** Goals **
• a. According to the aquarium flood thread, how many gallons per hour was the filter dumping on the floor?
• b. Using the aquarium flood thread, decide whether each statement agrees with it, and back each yes or no with the deciding words quoted from the thread: (i) The original poster was away from home when the water change happened. (ii) Buck recommends planting a large foreground across the whole front of the tank. (iii) teddo10 is glad to have floor tiles.
• c. Continue the aquarium flood thread, starting with Hop's reply.

** Provided passage **
====================
Well after keeping tanks for over a decade I knew it would happen. I successfully did an unexpected 30% water change today, a day early and without even being home. My wife came home to find that a hose clamp broke and my filter was in the process of dumping 165 gallons per hour on the floor. She expected me to be really upset, but I got tell you, It was a great laugh for most of the day. I knew I should have placed the water alarm and drain in there while I had the chance :icon_conf .


----------



## teddo10 (Nov 9, 2004)

Congrats roud: , join the club. I'm so very glad we have floor tiles, I,ve seen water om a few occasions :icon_redf 
Ed


----------



## Buck (Oct 13, 2002)

Your wife handled the emergency well then I take it Hop ! 
Im sure _she_ wasnt laughing about it all day... :wink: 
Hey I dont know how I missed those updated photo's but I gotta tell ya the tank looks fantastic! 
I like the open stone look in that tank...I wouldnt get too carried away with a foreground, maybe a nice hairgrass covering the right side to the center, but I would leave the gravel in front of the wood... its an awesome look you have with the hygro and wood edge.

The h. poly is a fast grower indeed and is a great fit in your tank Hop, maybe a few stems of the sunset variety mixed in would give a nice splash of color. :icon_idea


----------



## ThomE (Aug 26, 2004)

Hey Hop,

You have a pic of the water change :tongue: . Sorry, Just following this thread so closely it feels like we were there. The only problem is what if nobody is home ... hhhmmmm, I wonder If a tank alarm goes off when there is nobody home, Does it really make a sound ?


----------



## Hop (Mar 27, 2004)
====================
** Data block **
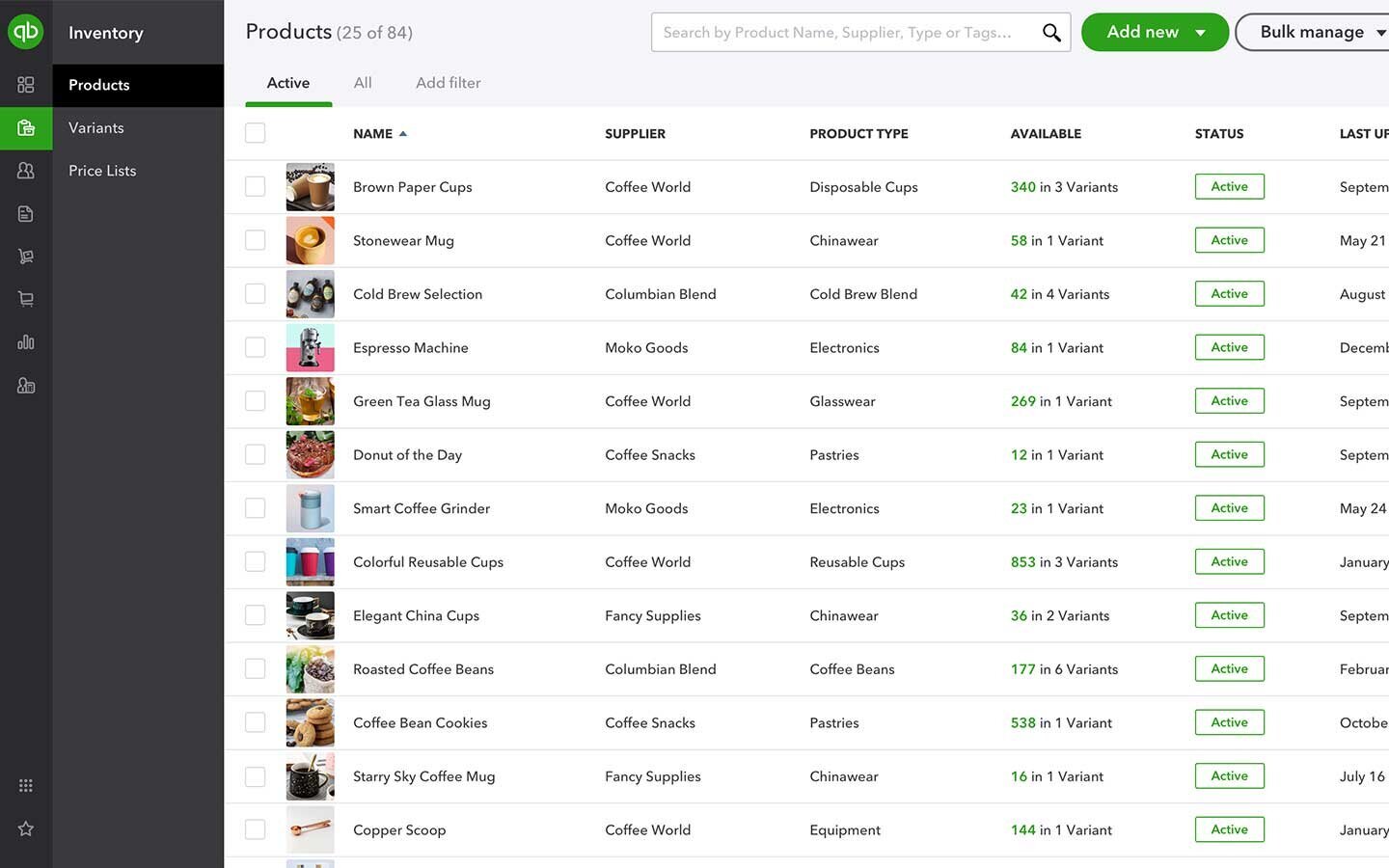The height and width of the screenshot is (868, 1389).
Task: Check the Brown Paper Cups checkbox
Action: (x=255, y=186)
====================
** Results of the exercise **
• a. 165 gallons per hour.

• b.
(i) Yes: "a day early and without even being home"
(ii) No: "I wouldnt get too carried away with a foreground"
(iii) Yes: "I'm so very glad we have floor tiles"

• c.
> Congrats , join the club. I'm so very glad we have floor tiles, I,ve seen water om a few occasions
> Ed


Yeah the tile was a reallife saver. Did loose a few cardboard boxes though :icon_bigg 


> Your wife handled the emergency well then I take it Hop !
> Im sure she wasnt laughing about it all day...


She handled the mop up like a true warrior. She only called about six times. How do you...... 


> Hey I dont know how I missed those updated photo's but I gotta tell ya the tank looks fantastic!
> I like the open stone look in that tank...I wouldnt get too carried away with a foreground, maybe a nice hairgrass covering the right side to the center, but I would leave the gravel in front of the wood... its an awesome look you have with the hygro and wood edge.


Thanks. And you know this tank is like my future.. I'm still not sure what I want it to be(or look like). I see so many great tanks here I'm constantly changing my mind as to what I want it to look like.


> You have a pic of the water change .


No, But I would give anything for a picture of my wife down there cleaning up all that water :icon_bigg 


> hhhmmmm, I wonder If a tank alarm goes off when there is nobody home, Does it really make a sound ?


ROFL, I dunno, but I'm sure the dogs would be well informed for their safety!


----------



## Hop (Mar 27, 2004)

Ok, not laughing any more. Regulator went pow today. Mucho smoke, took out bubble counter. Baaaaaad thing.


----------



## Buck (Oct 13, 2002)

HOLY CRAP !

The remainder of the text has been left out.